• EXERCISE TASKS
1 – For each statement, (a), (b) and (c), say whether the Half Man review below agrees with it, answering yes or no and quoting the deciding words of the review exactly. (a) Half Man runs for six episodes. (b) Mitchell Robertson plays Ruben in flashback. (c) The reviewer rates Half Man higher than Baby Reindeer.
2 – Write out the passage of the Half Man review below word for word, everything from "I must begin" down to "sake of it.".

• PAGE TEXT
+-------+
TV Review: Half Man – 9/10

‘Nothing can come close to the damage that I’ve unleashed on myself…’

Baby Reindeer was a TV phenomenon upon release back in 2024 and it introduced writer and star Richard Gadd as an exciting new face on the televisual landscape. How the hell do you follow that? Well, in Gadd’s case, you double down on the confessional storytelling, the commentary on toxic masculinity and the nihilistic characters and hope that your audience comes along with you…

Half Man presents us with two men who meet as teenage boys when their mothers begin a relationship and then become intrinsically linked throughout the rest of their lives. Niall (Jamie Bell as an adult and Mitchell Robertson in flashback) is a timid but intelligent boy who is bullied by his peers and struggles to fit in. Ruben (Gadd and Stuart Campbell), his de facto step brother, is confident, assured and prone to violent outbursts. The two begin a toxic co-dependency that threatens to strangle the life out of both of them.

I must begin by talking about Ruben Pallister. Whether portrayed by Gadd or Campbell (both are superb), Ruben is a new byword for toxic masculinity. Protective and affectionate one minute and seething with rage the next, the fact that everyone has met a Ruben Pallister at some point in their lives points to Gadd’s ability to craft well drawn and familiar characters without resorting to cliche. Bell, a courageous performer who has plumbed these depths before, most notably in the Irvine Welsh adaptation Filth, matches Gadd every step of the way, and every scene they share crackles with barely repressed tension and unspoken menace. The violence, as in life, is sudden, sometimes seemingly unprovoked, and always shocking, but Half Man, for all its bombast, never feels like it is being shocking for the sake of it.

Some will find Gadd’s sophomore effort simply too much to stomach, and I’ll admit that the constant gloom that pervades these six episodes does become a little repetitive, but his insistence on making all of his characters morally ambiguous, coupled with his flair for storytelling and ability to write compelling dialogue ensures that Half Man is almost as good as its predecessor. Hard hitting doesn’t even begin to cover it.
+-------+
• DATASET CONTENT
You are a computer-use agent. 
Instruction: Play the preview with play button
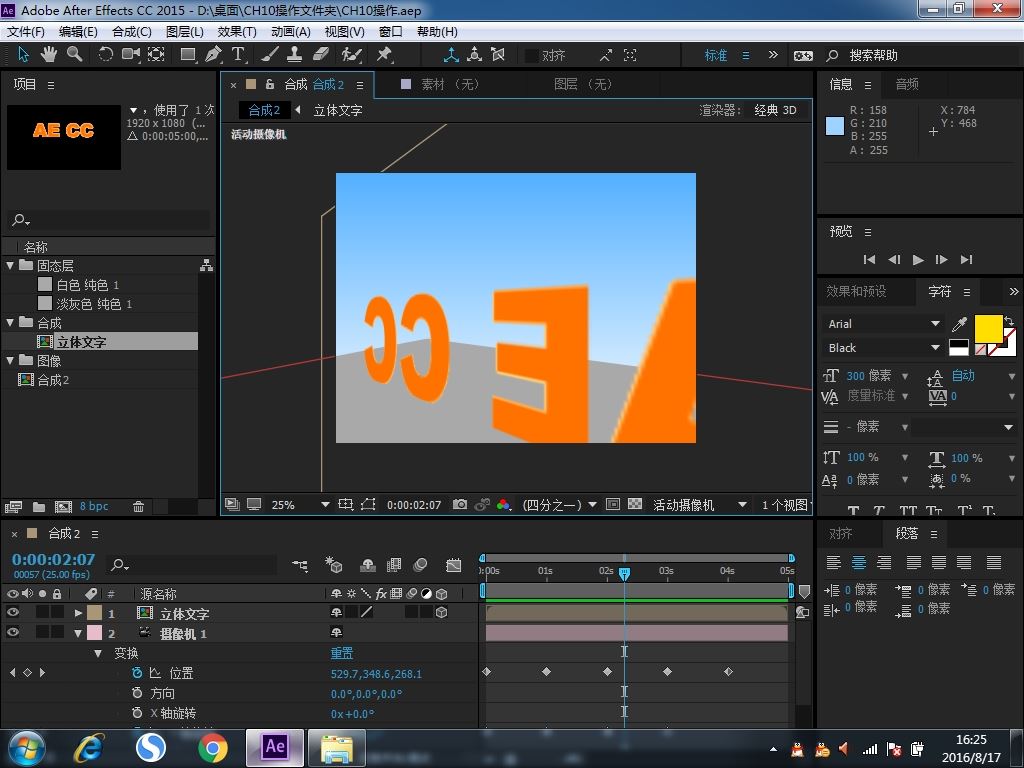[918, 260]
+-------+
• ANSWERS
1 –
(a) Yes: "the constant gloom that pervades these six episodes"
(b) No: "Niall (Jamie Bell as an adult and Mitchell Robertson in flashback)"
(c) No: "ensures that Half Man is almost as good as its predecessor"

2 –
I must begin by talking about Ruben Pallister. Whether portrayed by Gadd or Campbell (both are superb), Ruben is a new byword for toxic masculinity. Protective and affectionate one minute and seething with rage the next, the fact that everyone has met a Ruben Pallister at some point in their lives points to Gadd’s ability to craft well drawn and familiar characters without resorting to cliche. Bell, a courageous performer who has plumbed these depths before, most notably in the Irvine Welsh adaptation Filth, matches Gadd every step of the way, and every scene they share crackles with barely repressed tension and unspoken menace. The violence, as in life, is sudden, sometimes seemingly unprovoked, and always shocking, but Half Man, for all its bombast, never feels like it is being shocking for the sake of it.